Moments de catharsis devant Ways à l’occasion de sa première jouée le 22 novembre 2019 au Centre Paris Anim’ Place des fêtes. Une création de la compagnie En Corps Des Mots qui a le mérite d’en emprunter à plusieurs disciplines artistiques dont théâtre, danse, création audio-visuelle, avec en toile de fond la rencontre avec l’autre.
L’acte de partir. Pourquoi part-on ? Est-on étranger là où on va ? Des voix s’entremêlent pour dire leur vécu, pour raconter leur histoire. « Je pense que mon immigration c’est le projet de mon père et pas mon projet », « un jour, on m’a mis dans un car qui traversait le Maroc… », «je suis venue en France en 2008 pour faire des études de Socio-anthropologie»… La notion de l’étranger est mise en cause dans ce spectacle. Qui est étranger ? Qui ne l’est pas ? « Je suis une ‘’partoutienne’’ », lance l’actrice après s’être donnée plusieurs nationalités. « Je suis de nulle part, je suis de partout. Je ne sais plus d’où je suis ».
Sur scène une seule actrice : la danseuse et comédienne Martina Ricciardi. Elle est habitée par plusieurs personnages dont la vie est tourmentée par des chocs socioculturels, des rejets, des discriminations de toute sorte. Avec un jeu d’acteur qui sollicite assidûment le corps, le public est tenu en haleine. Ce dernier se retrouve devant une sorte de miroir qui renvoie les scènes d’un quotidien compliqué pour les victimes. Mais le sérieux de la thématique et le pathétique qu’elle confère n’ont pas pour autant pris toute la place à l’humour.

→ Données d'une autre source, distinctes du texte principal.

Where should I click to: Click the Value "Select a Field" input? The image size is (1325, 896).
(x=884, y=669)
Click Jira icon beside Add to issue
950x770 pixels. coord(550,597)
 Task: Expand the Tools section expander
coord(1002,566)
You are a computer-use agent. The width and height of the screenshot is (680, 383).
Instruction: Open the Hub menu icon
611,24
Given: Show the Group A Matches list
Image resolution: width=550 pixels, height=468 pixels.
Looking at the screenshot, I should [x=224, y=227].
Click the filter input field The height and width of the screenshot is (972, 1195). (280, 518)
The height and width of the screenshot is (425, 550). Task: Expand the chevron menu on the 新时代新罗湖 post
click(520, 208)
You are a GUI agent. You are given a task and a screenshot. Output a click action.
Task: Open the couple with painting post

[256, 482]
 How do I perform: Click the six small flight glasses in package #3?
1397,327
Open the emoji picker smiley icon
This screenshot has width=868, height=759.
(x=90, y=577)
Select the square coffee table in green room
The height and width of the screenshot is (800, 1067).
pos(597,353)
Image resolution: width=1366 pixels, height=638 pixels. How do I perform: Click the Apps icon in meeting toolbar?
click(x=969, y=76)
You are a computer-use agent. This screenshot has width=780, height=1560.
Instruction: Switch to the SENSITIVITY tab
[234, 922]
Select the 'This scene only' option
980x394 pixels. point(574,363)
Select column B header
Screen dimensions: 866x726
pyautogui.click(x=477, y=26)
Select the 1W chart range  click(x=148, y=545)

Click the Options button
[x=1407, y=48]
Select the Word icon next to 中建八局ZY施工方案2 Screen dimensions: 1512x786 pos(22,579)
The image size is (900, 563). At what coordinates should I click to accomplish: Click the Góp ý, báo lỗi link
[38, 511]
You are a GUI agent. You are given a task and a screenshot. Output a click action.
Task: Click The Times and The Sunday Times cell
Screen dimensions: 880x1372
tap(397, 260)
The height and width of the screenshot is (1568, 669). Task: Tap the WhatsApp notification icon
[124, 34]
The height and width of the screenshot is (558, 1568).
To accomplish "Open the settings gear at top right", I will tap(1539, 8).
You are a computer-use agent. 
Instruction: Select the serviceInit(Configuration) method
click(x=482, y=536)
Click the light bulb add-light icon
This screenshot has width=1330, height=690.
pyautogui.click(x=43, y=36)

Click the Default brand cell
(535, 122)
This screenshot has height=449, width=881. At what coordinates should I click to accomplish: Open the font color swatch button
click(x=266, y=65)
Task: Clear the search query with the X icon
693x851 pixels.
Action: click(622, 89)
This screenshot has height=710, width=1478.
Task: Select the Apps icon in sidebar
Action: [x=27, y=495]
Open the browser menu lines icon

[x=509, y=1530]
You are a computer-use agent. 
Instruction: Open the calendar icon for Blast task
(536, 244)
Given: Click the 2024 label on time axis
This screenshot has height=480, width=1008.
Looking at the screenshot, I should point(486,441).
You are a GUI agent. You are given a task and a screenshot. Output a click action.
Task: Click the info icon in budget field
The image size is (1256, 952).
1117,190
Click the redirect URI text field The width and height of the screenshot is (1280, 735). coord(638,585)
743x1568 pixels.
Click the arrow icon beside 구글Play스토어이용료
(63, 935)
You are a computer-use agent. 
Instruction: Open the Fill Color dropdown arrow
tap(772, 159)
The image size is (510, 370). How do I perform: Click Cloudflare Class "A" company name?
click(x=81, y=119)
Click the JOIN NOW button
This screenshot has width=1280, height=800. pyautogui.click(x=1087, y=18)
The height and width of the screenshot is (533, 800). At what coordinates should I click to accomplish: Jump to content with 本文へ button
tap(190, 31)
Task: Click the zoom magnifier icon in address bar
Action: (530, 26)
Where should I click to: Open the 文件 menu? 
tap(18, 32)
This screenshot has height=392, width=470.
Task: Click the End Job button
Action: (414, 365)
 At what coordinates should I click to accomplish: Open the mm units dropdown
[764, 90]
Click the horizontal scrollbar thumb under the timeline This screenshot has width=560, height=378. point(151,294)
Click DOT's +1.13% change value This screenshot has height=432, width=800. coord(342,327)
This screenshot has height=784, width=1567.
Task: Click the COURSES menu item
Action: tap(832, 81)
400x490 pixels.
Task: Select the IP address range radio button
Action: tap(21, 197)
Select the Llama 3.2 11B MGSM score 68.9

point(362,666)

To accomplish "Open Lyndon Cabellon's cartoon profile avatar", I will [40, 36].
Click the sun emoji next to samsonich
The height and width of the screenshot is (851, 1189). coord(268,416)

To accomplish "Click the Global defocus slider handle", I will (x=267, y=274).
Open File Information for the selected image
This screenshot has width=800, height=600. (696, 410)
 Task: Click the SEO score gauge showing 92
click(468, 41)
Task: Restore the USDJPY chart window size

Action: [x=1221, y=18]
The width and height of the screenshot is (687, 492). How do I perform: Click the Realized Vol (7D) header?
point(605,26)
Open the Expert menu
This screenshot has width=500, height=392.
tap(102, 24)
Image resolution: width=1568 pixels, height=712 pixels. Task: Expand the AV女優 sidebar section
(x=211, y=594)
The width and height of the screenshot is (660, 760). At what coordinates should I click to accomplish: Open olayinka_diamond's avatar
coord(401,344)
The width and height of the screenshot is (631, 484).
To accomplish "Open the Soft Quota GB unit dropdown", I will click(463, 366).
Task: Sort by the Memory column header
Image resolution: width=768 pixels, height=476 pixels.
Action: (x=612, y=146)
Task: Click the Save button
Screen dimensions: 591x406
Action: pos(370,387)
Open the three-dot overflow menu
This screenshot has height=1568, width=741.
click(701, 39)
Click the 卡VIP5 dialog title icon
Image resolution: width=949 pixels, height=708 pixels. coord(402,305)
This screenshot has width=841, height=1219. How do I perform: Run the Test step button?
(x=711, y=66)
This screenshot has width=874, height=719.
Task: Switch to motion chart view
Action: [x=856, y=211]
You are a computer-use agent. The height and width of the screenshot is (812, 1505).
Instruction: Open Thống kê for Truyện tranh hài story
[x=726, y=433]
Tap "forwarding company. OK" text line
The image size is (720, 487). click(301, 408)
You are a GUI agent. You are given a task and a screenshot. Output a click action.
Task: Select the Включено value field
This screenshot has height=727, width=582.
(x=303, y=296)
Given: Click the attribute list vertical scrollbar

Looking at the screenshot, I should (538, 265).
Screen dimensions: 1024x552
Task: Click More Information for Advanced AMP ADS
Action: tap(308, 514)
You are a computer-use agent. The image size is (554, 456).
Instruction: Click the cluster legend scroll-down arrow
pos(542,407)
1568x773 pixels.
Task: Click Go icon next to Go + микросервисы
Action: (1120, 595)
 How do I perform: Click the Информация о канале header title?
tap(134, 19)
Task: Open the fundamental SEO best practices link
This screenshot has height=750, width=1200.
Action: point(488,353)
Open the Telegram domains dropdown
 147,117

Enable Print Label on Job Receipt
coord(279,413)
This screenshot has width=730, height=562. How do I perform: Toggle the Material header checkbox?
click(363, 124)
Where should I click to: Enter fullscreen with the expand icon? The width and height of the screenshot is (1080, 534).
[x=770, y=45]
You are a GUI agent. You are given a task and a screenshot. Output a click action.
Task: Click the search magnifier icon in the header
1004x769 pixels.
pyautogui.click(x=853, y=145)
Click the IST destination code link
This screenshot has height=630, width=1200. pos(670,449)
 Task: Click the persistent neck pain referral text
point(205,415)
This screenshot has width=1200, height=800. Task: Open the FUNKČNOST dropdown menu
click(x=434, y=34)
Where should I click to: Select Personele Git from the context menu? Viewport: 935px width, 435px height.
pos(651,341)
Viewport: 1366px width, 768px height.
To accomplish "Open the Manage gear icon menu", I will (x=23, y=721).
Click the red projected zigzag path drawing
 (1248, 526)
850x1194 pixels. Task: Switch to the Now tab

Nouvelles technologies et performance scénique offrent des symboles et suggestions. Le jeu de l’aveugle qui cherche son chemin peut symboliser le migrant qui cherche à se construire, à vivre ; le bruitage de pas qui marchent rapidement renseigne sur le rythme que le migrant se donne pour arriver à atteindre ses objectifs ; les images floues de personnes qui marchent, peuvent traduire l’effacement de ces personnes dans la société d’accueil.
Mais qu’ils aient choisi ou pas leur déplacement, les personnes en migration cherchent à se construire et, en même temps, elles contribuent à la construction de la société d’accueil. Les regards de non tolérance portés sur ceux-ci ne tiennent sans doute pas compte de ces aspects-là, encore moins de ceux liés aux efforts que ces Hommes consentissent et qui sont des réalités de l’acte de partir : s’adapter à une culture qui n’est pas la sienne, apprendre une langue autre que celle parlée depuis sa naissance ; mais surtout être prêt moralement à subir des dommages psychologiques. Ways attire l’attention sur ces réalités et prône « le Vivre ensemble ».

La scénographie de cette création est sobre avec du blanc en fond de scène favorisant la projection de l’animation audio-visuelle assurée par Laurène Lepeytre. Ladite projection est l’unique source de lumière de la scène.
La suite et fin du spectacle est assurée par quatre jeunes au parcours de migrants qui entrent en scène. Avec des mouvements de danse contemporaine qui ressemblent au quotidien de celui qui se se cherche, qui se débrouille afin de s’en sortir dans une société qui lui est hostile. Ces jeunes ont suivi un atelier dont la restitution s’intègre de façon circonstancielle au spectacle. Martina Ricciardi explique le procédé de création : « Le spectacle Ways a été créé à partir d’une matière brute : des récits audio de parcours de migration qui ont été travaillés pour construire la dramaturgie et la structure du spectacle. Nous avons étudié la résonance de ces audios sur le corps, puis faire dialoguer le corps avec l’image. S’inspirant de cette démarche, la compagnie propose de mener des atelier en amont de la représentation, à partir d’une matière sonore enregistrée par les participants ».
La compagnie « En corps des mots »
Initiée par Martina Ricciardi et Laurène Lepeytre en 2016, la compagnie EN CORPS DES MOTS crée des spectacles vivants et organise des actions socio-culturelles, dans le but de questionner la population sur des questions sociales et politiques, à travers le corps et les arts comme outils de conscientisation. Elle développe ses projets en connexion avec des acteurs de différentes disciplines (danse, théâtre, vidéo, dessin…). Elle conçoit l’art comme une expérience collective et sociale. En menant des projets participatifs, le collectif propose d’utiliser le corps et l’image comme moyens de réflexion et d’expression.